Commento biblico del sermone
1 Corinzi 15:33-34
I. A volte sentiamo difficoltà a capire perché Paolo dovrebbe essere così serio nell'insistere sulla risurrezione della carne. Sembra come se pensasse che senza quell'elemento la credenza dell'immortalità potrebbe non solo non riuscire a esercitare una buona influenza, ma potrebbe anche esercitare un'influenza malvagia su chi la abbraccia così. La dottrina preferita degli gnostici secondo cui la materia è di per sé essenzialmente e incurabilmente corrotta, ed è la causa di tutta la corruzione, li ha costretti a negare la possibilità di una resurrezione corporea letterale.

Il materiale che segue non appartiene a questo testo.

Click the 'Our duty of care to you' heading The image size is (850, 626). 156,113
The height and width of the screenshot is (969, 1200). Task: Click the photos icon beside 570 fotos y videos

Da questa loro teoria derivarono due conclusioni pratiche. Li portava a gettare tutta la colpa di qualsiasi male ancora a loro aderito non sull'anima rinnovata e risorta, ma su quel corpo morto e contaminato che non lasciava vivere l'anima pura e libera. E peggio ancora, li portava a sostenere che la quantità di male, più o meno, che poteva ancora attaccarsi a loro, era davvero molto indifferente.
Essendo tutto centrato nel corpo, tutto sarebbe stato eliminato quando il corpo fosse stato messo da parte. Così, per brevi tappe, il loro errore portò al peccato. Potrebbe l'Apostolo scrivere il solenne avvertimento: "Non illudetevi, le cattive comunicazioni corrompono le buone maniere"!
II. L'Apostolo sta qui pensando a quella visione più profonda e più ampia che ha assunto riguardo al peso della negazione della risurrezione sull'intero schema del Vangelo come provvedimento di vita e di salvezza per i figli degli uomini perduti e colpevoli. Se Cristo non è risorto corporalmente, allora mancano tutte le prove della sua emancipazione, e la nostra in Lui dalla pena del peccato. Mancano tutte le prove della Sua giusta giustificazione per noi e della nostra giusta giustificazione in Lui.
RS Candlish, Vita in un salvatore risorto, p. 109.